(Interface element data)
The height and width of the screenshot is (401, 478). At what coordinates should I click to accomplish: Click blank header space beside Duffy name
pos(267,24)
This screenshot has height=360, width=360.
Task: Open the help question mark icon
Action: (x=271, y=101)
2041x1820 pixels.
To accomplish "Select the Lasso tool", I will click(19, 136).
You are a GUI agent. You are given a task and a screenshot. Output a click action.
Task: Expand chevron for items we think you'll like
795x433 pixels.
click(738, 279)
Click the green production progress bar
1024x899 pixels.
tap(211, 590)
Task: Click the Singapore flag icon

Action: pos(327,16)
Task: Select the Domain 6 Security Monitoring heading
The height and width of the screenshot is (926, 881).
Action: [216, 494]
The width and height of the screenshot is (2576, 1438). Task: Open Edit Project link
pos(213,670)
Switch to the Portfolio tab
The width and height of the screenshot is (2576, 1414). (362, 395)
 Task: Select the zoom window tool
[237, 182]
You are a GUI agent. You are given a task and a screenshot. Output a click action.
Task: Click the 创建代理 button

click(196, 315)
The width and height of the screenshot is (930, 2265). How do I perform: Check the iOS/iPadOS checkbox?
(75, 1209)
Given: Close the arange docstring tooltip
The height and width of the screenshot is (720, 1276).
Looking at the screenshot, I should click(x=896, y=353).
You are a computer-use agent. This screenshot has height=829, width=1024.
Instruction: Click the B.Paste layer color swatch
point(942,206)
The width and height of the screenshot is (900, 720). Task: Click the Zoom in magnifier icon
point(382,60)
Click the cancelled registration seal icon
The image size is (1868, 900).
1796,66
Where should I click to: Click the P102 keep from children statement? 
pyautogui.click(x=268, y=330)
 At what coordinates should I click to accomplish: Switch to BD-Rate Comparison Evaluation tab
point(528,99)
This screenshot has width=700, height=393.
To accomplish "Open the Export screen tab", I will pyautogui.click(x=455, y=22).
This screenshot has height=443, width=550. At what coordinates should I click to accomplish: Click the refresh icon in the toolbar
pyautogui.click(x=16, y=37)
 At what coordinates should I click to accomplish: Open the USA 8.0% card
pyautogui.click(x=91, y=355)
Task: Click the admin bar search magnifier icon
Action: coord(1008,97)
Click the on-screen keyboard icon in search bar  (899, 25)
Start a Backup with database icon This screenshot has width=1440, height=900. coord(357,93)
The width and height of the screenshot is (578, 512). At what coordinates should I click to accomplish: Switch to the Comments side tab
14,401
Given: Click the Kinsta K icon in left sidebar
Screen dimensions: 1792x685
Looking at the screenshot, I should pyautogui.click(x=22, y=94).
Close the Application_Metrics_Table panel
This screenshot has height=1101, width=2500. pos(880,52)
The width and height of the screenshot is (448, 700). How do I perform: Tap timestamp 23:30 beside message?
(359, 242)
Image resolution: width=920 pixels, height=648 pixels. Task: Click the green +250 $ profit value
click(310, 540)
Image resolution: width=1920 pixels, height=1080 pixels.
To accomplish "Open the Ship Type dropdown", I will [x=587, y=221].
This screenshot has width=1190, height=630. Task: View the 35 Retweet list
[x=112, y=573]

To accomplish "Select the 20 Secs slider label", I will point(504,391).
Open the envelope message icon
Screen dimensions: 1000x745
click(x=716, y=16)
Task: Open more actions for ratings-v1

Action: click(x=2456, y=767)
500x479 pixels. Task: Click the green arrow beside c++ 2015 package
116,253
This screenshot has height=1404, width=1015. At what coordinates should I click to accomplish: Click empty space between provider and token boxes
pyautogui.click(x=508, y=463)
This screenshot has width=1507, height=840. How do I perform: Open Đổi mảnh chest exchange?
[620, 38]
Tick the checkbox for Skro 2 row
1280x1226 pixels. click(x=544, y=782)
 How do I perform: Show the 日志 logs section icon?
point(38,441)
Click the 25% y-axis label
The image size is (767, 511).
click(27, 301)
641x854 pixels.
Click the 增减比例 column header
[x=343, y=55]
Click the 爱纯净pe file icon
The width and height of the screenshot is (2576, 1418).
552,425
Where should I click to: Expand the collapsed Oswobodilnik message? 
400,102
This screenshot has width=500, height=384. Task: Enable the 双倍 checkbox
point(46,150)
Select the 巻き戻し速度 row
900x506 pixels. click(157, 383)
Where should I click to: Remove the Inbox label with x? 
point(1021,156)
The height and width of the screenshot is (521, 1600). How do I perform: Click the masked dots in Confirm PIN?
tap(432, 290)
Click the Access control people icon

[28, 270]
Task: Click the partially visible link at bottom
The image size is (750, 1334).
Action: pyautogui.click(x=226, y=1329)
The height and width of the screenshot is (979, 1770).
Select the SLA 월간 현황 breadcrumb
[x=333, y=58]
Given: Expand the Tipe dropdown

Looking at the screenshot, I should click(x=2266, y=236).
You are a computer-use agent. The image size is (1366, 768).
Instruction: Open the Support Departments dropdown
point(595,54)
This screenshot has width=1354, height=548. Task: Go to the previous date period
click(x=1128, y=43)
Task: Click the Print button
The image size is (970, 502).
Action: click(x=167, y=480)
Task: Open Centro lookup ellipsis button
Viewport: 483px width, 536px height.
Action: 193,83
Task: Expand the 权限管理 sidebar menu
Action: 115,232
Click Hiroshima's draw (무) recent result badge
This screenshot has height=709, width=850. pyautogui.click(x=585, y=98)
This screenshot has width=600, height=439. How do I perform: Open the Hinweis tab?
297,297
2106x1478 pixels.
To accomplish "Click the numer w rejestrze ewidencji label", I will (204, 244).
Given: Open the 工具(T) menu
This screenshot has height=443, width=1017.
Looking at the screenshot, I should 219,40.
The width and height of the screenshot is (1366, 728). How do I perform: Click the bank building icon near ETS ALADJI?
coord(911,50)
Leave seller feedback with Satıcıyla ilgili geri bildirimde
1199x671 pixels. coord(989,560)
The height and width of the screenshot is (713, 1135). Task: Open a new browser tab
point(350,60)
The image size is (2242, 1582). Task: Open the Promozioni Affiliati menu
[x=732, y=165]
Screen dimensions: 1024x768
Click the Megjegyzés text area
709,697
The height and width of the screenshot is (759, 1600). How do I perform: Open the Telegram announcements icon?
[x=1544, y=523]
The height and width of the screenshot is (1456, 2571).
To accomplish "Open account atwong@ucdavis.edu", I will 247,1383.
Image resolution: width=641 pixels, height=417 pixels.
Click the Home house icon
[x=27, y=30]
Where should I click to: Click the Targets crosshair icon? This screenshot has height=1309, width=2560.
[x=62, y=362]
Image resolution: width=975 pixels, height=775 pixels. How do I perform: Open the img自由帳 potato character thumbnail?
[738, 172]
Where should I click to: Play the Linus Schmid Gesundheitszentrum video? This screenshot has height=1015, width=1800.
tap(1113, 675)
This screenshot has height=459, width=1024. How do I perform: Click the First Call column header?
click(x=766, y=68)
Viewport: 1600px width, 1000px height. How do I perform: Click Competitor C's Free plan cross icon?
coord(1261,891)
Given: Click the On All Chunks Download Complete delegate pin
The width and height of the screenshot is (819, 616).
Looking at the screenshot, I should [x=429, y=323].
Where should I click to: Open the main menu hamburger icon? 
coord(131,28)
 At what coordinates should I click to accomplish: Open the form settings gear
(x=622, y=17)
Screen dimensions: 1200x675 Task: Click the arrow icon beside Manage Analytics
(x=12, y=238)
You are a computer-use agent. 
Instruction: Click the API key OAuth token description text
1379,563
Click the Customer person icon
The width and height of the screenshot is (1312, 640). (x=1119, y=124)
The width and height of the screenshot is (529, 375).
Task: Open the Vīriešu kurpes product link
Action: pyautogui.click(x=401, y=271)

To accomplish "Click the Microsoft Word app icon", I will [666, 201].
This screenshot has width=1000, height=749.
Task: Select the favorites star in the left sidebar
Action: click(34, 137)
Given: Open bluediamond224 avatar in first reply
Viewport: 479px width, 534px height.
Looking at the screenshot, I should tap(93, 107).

Stated exercise ▸ Can you reproduce the data verbatim, starting at its very first line and ending at the line that contains "Action: pos(327,16)", including both of those lines?

Response to the task ▸
The height and width of the screenshot is (401, 478). At what coordinates should I click to accomplish: Click blank header space beside Duffy name
pos(267,24)
This screenshot has height=360, width=360.
Task: Open the help question mark icon
Action: (x=271, y=101)
2041x1820 pixels.
To accomplish "Select the Lasso tool", I will click(19, 136).
You are a GUI agent. You are given a task and a screenshot. Output a click action.
Task: Expand chevron for items we think you'll like
795x433 pixels.
click(738, 279)
Click the green production progress bar
1024x899 pixels.
tap(211, 590)
Task: Click the Singapore flag icon

Action: pos(327,16)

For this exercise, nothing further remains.